If sex hasn’t been a part of the equation, you’ll want to verify as much as possible that the relationship was more than just a friendship. Has your spouse directed his time, attention and affection to someone other than you? It’s important to have whatever facts are available confirmed and in hand when you confront your spouse as it’s very possible he or she will offer this defense. To the extent that you are able, you want to put forth a careful and cautious case to define your spouse’s behavior as accurately as possible without making unwarranted accusations.

Finally, try to determine whether the connection between your spouse and the other individual is a past or a present reality. If the affair occurred in the workplace, it stands to reason that the possibility of ongoing contact between the two parties will remain a problem and will require your spouse to seek out new employment. If all contact has ceased and the relationship is clearly “over,” you can begin to think in terms of forgiveness, reconciliation, and reconstruction of your marriage. If not, or if there are indications of a lack of remorse or repentance, you will have to proceed along very different lines.

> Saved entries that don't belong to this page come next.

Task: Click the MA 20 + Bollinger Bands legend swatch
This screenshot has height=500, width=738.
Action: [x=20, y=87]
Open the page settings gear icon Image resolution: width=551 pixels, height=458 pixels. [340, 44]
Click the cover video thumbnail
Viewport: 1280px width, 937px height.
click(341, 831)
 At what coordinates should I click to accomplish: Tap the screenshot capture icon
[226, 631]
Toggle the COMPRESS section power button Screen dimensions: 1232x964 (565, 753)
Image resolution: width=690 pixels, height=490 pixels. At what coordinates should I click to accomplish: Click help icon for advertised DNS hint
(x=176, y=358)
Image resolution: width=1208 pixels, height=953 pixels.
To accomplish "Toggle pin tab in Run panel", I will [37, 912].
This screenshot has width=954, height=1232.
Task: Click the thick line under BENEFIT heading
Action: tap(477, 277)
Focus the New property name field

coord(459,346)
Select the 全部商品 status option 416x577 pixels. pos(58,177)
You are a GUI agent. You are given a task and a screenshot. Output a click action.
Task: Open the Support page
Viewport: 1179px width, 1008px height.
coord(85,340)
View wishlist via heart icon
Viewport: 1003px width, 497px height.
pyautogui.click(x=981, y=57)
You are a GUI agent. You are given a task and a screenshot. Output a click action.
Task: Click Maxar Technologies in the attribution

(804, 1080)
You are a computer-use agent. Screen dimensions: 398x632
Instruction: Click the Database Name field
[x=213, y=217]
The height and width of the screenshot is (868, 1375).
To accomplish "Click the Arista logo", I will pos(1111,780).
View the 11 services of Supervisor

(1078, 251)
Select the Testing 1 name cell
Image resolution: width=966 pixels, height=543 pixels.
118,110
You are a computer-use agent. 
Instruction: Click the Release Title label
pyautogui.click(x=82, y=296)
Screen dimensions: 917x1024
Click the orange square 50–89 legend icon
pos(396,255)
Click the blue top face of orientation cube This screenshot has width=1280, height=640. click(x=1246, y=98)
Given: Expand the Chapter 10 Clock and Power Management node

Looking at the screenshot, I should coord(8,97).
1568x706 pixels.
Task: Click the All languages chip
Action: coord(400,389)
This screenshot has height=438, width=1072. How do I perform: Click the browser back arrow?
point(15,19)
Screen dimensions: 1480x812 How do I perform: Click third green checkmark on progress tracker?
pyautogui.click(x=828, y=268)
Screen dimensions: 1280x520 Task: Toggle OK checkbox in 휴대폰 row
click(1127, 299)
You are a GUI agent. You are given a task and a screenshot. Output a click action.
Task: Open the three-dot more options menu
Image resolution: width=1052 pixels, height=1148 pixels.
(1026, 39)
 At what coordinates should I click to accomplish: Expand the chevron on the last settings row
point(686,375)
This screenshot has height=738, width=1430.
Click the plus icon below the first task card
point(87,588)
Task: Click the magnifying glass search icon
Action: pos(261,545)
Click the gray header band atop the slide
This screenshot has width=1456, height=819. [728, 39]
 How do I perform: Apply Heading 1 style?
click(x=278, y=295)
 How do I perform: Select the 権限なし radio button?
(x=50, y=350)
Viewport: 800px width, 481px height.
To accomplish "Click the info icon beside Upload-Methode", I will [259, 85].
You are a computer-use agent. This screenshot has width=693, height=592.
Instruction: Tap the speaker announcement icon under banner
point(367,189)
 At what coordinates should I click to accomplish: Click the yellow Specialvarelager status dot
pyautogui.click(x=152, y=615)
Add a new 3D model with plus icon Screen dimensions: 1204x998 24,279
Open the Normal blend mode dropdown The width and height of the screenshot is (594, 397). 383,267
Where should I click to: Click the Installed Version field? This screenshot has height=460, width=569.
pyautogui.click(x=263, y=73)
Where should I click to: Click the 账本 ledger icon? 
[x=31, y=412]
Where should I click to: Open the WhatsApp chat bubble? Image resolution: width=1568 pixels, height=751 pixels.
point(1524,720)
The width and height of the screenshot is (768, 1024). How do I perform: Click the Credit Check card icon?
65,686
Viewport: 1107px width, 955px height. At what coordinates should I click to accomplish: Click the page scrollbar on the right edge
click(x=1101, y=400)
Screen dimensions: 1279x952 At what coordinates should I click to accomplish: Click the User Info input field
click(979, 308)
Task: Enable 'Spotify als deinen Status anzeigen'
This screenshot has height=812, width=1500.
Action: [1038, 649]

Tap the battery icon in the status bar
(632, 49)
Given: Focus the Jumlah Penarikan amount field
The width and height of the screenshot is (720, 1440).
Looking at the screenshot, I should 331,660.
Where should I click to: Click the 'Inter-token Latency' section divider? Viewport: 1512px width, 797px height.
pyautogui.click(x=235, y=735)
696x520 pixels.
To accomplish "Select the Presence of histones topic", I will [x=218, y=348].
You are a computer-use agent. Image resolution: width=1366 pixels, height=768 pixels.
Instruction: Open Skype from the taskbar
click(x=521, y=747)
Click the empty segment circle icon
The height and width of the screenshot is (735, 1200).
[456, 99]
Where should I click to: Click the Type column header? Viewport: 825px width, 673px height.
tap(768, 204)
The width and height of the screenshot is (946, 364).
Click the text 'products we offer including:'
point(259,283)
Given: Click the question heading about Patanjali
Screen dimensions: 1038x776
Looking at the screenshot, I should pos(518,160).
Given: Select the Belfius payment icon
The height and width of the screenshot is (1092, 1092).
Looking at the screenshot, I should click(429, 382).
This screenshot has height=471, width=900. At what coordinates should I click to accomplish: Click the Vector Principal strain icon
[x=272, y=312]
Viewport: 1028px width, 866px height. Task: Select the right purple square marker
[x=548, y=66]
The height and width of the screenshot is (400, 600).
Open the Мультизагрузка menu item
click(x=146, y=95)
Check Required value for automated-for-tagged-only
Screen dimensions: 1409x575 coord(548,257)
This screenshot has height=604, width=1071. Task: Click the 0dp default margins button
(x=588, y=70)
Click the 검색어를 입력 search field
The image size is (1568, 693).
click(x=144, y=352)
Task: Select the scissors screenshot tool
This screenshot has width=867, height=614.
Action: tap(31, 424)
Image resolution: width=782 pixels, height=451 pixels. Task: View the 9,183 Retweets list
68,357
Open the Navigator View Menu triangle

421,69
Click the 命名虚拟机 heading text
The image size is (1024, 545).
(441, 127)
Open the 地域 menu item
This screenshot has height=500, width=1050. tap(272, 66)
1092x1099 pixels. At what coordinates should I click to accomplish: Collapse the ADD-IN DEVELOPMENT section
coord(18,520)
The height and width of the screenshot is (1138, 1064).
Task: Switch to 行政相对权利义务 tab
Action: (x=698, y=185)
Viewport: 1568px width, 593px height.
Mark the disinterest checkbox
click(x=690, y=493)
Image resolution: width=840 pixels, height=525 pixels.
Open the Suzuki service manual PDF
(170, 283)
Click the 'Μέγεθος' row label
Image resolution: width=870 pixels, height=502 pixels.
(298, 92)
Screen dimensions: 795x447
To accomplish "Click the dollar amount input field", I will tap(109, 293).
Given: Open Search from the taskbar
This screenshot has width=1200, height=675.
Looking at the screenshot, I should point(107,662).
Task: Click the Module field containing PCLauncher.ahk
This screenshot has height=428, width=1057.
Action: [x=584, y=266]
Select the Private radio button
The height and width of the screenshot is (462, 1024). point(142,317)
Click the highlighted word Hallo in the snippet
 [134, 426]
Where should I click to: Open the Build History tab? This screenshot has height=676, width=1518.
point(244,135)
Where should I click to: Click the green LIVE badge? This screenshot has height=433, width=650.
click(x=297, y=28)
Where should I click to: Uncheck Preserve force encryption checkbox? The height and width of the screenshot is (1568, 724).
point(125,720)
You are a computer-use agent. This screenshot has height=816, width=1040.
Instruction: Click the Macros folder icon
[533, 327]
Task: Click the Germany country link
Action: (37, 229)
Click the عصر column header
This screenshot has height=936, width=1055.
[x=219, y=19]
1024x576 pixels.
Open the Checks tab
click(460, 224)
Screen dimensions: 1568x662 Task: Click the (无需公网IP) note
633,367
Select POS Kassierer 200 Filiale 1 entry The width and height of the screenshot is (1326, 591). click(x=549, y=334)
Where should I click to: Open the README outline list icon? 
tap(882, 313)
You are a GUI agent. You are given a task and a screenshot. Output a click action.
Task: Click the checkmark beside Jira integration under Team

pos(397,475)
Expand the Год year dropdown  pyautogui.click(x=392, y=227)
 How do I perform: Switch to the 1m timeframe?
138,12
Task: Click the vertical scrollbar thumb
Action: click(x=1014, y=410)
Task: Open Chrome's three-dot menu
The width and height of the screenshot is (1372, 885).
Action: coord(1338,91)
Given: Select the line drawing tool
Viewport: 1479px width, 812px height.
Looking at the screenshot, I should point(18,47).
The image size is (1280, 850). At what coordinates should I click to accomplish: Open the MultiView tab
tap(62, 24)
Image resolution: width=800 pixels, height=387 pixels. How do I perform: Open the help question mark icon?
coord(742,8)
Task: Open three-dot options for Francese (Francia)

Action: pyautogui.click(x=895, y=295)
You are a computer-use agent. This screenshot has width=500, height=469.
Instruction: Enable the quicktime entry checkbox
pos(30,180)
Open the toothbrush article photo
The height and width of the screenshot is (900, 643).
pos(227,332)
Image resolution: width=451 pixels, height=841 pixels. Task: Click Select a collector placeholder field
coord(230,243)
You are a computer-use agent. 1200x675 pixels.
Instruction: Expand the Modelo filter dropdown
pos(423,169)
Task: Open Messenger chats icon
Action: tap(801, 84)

As noted earlier, it would be a good idea to enlist the support of a wise and trusted friend as you go through this process. We’d also strongly encourage you to consult with a pastor or a licensed Christian marriage counselor before deciding on your next step. Remember that “in a multitude of counselors there is safety” (Proverbs 24:6).

Focus on the Family’s Counseling staff would be more than happy to discuss your situation with you over the phone if you think this might be helpful. You can contact our Counseling Department for a free consultation Monday through Friday between 6:00 a.m. and 8:00 p.m. Mountain time at 855-771-HELP (4357). They'll be happy to assist you in any way they can. You may also visit our Help Center at http://family.custhelp.com/app/home.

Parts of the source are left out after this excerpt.